While it is difficult to judge how long overheating lasts, it is feasible to gradually reduce the share of such assets as equities and bulk commodities。
As markets enter the interest-rate cycle, the economy enters the recession, and it is feasible to start increasing offensive assets and collecting chips。
So the merrillian clock can help fine-tune asset allocation, but it also needs to be noted that, regardless of the economic cycle, different asset types hold a certain proportion, and any extreme ratio of allocation is undesirable, whether it is too radical or too conservative。
During the wait-and-see period, what investors need to do is to observe the strength of policies and keep abreast of the “format” of the domestic “merrillian clock” — indicators that are more effective also need to be tailored and time-sensitive。
Concluding remarks
Trends in the performance of various asset classes are not judged on a day-to-day basis, and once a real trend takes place, it often takes longer to operate, and the economic cycles are often behind it.
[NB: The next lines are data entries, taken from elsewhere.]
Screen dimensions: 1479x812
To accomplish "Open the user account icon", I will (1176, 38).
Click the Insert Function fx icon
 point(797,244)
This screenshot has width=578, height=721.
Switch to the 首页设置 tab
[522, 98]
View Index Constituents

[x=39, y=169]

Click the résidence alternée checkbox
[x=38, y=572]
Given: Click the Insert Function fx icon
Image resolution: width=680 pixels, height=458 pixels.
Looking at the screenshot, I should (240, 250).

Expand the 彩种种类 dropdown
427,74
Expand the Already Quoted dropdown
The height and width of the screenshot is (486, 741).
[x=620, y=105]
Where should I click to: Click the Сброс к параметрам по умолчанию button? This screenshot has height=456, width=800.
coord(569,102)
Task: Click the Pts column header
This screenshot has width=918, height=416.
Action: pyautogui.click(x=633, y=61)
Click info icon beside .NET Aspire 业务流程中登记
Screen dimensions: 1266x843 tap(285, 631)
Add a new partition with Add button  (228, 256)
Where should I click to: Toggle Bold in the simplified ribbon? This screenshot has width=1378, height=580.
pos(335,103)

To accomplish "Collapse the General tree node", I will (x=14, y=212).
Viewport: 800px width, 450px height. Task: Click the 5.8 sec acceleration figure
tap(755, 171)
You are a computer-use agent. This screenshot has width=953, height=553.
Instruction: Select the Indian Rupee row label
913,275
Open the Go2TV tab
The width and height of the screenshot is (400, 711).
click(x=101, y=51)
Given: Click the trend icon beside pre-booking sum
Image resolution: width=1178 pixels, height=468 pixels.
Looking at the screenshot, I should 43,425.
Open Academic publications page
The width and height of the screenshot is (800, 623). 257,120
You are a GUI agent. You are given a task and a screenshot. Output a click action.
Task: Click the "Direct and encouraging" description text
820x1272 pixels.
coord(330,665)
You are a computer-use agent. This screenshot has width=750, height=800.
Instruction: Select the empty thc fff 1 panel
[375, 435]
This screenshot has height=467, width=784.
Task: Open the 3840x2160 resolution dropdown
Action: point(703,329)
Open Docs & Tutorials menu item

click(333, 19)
By judging the operational phase of the economic cycle, we can help us to grasp the real trends and deploy assets that are truly adapted to the environment. The merrill lynch, after all, is a theoretical model that is applied in a rigid manner, the key to which is the judgement of trends in economic growth and inflation. In the classic merrill lynch theory, merrill lynch uses leading indicators such as output gaps and business confidence indices to judge trends in economic growth and inflation. Although these indicators are not effectively available in the country, the current stage of the economy can still be judged by alternative indicators, combined with consistent expectations by analysts。
Investment does not exist as a universal key, and the merrillian clock has its limitations, but it provides us with a methodological analysis of economic cycles and asset performance that deserves our learning and learning。